Here, we’ll focus on using Kali’s tools to test the strength of your networks wireless keys by attempting to directly crack the password. In recent years, this technology has come a long way and provided your network is using WPA2-AES encryption, a strong password, and has WPS disabled ( seethebox below) it’s extremely difficult to access.
One method of hacking encrypted Wi-Fi passwords is “brute forcing” whereby every single combination of characters is tried until you hit on the right one. It’s theoretically possible, but this can take years in practice, especially so if a long password is used.

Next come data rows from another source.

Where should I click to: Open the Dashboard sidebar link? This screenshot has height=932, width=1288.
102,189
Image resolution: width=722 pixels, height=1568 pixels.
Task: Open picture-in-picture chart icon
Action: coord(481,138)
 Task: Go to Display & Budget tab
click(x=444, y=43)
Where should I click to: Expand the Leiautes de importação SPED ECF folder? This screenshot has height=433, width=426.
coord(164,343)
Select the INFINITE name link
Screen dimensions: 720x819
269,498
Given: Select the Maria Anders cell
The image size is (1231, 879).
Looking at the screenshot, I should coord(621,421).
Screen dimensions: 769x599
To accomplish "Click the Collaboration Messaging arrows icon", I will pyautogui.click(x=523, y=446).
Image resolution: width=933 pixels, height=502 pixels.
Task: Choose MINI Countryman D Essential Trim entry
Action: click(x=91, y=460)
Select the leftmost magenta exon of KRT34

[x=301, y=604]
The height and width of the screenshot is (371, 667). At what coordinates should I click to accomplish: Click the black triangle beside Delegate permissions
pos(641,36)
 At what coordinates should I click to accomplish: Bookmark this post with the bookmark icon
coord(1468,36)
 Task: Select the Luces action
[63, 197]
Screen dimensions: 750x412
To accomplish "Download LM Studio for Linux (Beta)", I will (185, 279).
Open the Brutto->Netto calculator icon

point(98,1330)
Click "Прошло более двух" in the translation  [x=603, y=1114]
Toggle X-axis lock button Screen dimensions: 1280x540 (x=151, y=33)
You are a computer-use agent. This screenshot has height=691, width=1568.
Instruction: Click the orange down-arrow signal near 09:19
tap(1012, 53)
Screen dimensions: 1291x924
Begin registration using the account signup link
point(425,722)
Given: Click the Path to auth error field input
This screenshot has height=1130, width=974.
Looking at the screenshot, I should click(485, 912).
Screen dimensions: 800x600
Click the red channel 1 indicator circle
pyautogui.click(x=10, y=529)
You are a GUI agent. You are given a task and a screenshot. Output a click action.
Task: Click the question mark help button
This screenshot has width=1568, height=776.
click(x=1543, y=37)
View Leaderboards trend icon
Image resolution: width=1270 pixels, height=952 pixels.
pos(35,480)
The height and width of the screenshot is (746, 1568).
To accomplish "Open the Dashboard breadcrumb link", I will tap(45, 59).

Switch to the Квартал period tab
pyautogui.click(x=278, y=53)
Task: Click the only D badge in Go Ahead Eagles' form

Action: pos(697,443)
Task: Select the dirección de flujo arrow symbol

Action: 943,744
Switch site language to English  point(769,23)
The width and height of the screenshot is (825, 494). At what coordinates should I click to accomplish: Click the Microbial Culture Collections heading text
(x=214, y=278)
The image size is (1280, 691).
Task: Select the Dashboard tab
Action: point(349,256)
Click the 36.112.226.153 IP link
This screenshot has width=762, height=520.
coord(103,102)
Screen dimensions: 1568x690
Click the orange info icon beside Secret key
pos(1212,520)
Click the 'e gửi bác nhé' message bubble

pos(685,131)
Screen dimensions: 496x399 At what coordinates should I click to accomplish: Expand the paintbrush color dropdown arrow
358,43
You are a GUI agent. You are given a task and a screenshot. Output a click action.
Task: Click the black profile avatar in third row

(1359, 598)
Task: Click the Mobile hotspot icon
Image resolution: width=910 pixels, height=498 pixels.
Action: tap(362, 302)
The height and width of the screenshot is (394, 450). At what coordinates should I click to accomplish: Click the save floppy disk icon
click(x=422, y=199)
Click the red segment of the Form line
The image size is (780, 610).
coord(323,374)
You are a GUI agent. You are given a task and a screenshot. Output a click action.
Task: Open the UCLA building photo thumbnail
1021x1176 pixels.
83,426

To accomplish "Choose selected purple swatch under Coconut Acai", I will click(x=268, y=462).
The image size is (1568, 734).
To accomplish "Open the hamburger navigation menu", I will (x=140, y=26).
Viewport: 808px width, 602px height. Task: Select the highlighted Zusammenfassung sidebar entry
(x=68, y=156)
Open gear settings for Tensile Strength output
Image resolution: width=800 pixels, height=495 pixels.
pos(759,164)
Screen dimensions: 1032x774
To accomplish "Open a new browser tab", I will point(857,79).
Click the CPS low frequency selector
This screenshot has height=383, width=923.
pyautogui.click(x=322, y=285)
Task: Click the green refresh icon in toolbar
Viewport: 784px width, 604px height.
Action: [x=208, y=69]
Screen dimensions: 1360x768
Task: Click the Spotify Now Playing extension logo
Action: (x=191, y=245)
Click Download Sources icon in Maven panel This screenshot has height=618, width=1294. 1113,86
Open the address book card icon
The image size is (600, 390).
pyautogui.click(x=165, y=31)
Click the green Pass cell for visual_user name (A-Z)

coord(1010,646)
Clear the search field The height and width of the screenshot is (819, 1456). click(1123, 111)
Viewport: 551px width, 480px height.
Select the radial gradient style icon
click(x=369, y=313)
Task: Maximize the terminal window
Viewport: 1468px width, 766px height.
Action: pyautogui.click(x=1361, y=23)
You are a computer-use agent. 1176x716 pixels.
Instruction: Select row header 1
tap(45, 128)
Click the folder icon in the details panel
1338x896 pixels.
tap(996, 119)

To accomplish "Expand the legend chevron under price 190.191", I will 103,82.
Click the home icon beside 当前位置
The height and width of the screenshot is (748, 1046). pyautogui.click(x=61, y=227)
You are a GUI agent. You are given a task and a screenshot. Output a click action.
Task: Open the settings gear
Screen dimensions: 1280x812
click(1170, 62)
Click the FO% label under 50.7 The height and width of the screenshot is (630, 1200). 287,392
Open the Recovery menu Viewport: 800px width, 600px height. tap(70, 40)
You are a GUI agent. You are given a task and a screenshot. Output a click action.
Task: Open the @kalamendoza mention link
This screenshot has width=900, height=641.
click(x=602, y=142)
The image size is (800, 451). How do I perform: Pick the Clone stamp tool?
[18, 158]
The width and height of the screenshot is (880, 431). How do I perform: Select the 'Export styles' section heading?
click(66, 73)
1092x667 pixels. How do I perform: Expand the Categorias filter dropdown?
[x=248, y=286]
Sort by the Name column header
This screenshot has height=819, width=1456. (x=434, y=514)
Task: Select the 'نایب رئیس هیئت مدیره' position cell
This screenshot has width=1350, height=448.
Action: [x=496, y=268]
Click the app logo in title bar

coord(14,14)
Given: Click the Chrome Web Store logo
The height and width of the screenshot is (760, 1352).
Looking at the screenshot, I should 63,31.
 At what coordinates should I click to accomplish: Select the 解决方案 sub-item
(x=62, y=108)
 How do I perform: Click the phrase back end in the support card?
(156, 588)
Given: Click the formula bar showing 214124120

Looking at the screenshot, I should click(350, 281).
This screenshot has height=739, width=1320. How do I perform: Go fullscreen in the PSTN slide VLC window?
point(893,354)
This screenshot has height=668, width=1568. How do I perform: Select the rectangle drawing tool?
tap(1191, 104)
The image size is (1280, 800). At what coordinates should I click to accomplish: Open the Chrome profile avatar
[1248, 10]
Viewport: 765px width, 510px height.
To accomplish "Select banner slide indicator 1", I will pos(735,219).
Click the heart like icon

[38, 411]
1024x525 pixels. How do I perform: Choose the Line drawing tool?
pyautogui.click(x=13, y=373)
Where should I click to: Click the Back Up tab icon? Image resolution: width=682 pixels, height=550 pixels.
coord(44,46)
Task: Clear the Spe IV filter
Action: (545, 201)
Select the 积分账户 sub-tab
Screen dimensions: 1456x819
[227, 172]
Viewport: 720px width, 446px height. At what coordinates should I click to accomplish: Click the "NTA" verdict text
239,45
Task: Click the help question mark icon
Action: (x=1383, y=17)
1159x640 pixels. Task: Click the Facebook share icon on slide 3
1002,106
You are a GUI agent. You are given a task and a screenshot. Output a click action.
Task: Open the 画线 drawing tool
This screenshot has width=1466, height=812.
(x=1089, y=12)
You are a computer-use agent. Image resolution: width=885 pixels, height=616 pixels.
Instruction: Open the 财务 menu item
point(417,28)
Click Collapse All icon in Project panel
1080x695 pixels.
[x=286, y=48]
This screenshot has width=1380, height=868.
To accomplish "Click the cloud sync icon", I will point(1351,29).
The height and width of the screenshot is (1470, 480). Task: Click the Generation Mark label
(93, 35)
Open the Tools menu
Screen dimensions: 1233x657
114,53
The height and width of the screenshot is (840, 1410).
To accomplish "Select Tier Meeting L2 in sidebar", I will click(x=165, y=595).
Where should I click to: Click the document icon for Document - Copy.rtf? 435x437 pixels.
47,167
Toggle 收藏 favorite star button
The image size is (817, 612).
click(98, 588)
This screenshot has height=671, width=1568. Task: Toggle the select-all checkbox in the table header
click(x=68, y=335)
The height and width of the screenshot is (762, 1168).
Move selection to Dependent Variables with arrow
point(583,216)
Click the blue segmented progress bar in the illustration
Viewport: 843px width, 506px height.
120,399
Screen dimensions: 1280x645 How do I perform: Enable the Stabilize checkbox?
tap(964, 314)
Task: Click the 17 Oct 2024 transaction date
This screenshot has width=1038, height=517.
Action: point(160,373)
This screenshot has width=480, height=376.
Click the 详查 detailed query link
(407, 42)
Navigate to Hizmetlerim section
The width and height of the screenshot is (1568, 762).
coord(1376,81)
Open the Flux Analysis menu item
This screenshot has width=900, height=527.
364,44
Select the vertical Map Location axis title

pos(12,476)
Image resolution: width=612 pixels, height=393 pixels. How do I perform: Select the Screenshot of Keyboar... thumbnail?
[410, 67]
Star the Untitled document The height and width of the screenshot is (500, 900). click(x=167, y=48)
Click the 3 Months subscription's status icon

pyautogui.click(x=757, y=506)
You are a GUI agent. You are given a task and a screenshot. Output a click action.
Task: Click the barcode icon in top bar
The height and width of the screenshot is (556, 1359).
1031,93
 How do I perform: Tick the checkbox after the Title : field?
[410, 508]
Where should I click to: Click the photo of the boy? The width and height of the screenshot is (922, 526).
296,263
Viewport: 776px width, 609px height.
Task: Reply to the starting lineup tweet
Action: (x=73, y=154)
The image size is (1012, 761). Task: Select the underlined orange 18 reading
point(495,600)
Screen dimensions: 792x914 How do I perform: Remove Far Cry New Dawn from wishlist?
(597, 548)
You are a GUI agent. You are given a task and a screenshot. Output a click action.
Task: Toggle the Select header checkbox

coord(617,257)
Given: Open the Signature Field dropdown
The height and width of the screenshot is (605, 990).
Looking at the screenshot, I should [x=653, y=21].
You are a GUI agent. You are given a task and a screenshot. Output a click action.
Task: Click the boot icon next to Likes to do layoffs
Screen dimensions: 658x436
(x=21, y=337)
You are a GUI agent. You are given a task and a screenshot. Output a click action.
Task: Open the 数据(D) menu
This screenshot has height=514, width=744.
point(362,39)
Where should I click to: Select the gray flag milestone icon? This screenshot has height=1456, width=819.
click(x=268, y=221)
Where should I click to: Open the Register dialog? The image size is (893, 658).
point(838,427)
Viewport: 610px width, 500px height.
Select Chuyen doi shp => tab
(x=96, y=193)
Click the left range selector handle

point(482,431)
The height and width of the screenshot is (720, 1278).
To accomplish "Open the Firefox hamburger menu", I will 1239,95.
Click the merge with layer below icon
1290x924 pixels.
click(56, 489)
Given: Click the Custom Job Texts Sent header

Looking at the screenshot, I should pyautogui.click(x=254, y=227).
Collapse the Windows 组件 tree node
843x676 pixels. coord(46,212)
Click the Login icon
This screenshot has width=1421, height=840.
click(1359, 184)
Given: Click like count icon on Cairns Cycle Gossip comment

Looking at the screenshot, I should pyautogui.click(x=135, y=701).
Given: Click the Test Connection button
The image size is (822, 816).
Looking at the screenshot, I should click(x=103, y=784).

Kali includes the aircrack-ng tools suite, which can he used by hackers to speed up this process considerably. This is usually done through trying passwords from pre-compiled word lists containing default and common passwords, as well as forcing devices to reauthenticate so you can capture the crucial handshake procedure, where the wireless key is exchanged with the router.
To get started you need to have a wireless card/dongle capable of packet injection. The TP-Link USB dongle we mentioned in the previous section does this.
Once you have this, check that Kali can detect the adapter by opening Terminal and running the command airmon-ng. Disable any processes that might interfere with your packet capturing with airmon-ng check kill, and put the adapter in monitoring mode with airmon-ng start wlan0.
Make a note of the interface name, then run airodump-ng <interface name> to list networks around you, for example airodump-ng wlan0mon.
Find your target network in the list. Note down the “BSSID” and “CH” (Channel). Next, run this command: airodump-ng –w <logfile> –c <channel> –bssid <bssid> –ivs <interface>
For example, this might read: airodump-ng –w log.txt –c 11 --bssid B0:48:7A:ED:32:5C --ivs wlan0mon
Airodump will now begin capturing data packets and saving them to your log file. The more devices that use the wireless network, the more data is captured.
You can try and knock all devices off the Wi-Fi network so that they’re forced to reconnect. This will enable you to capture the vital handshake which contains the password. Open a new Terminal and run: aireplay-ng -0 5 -a <bssid> <interface>
Finally, use Ctrl+C to terminate the process and then run ls to display the exact name of your log file.
Password cracking requires a word list. You can either download one or extract the file rockyou.txt.gz that’s located in /usr/share/wordlists in Kali.
Begin password cracking with the command: aircrack-ng <filename> –w /usr/share/wordlists/rockyou.txt.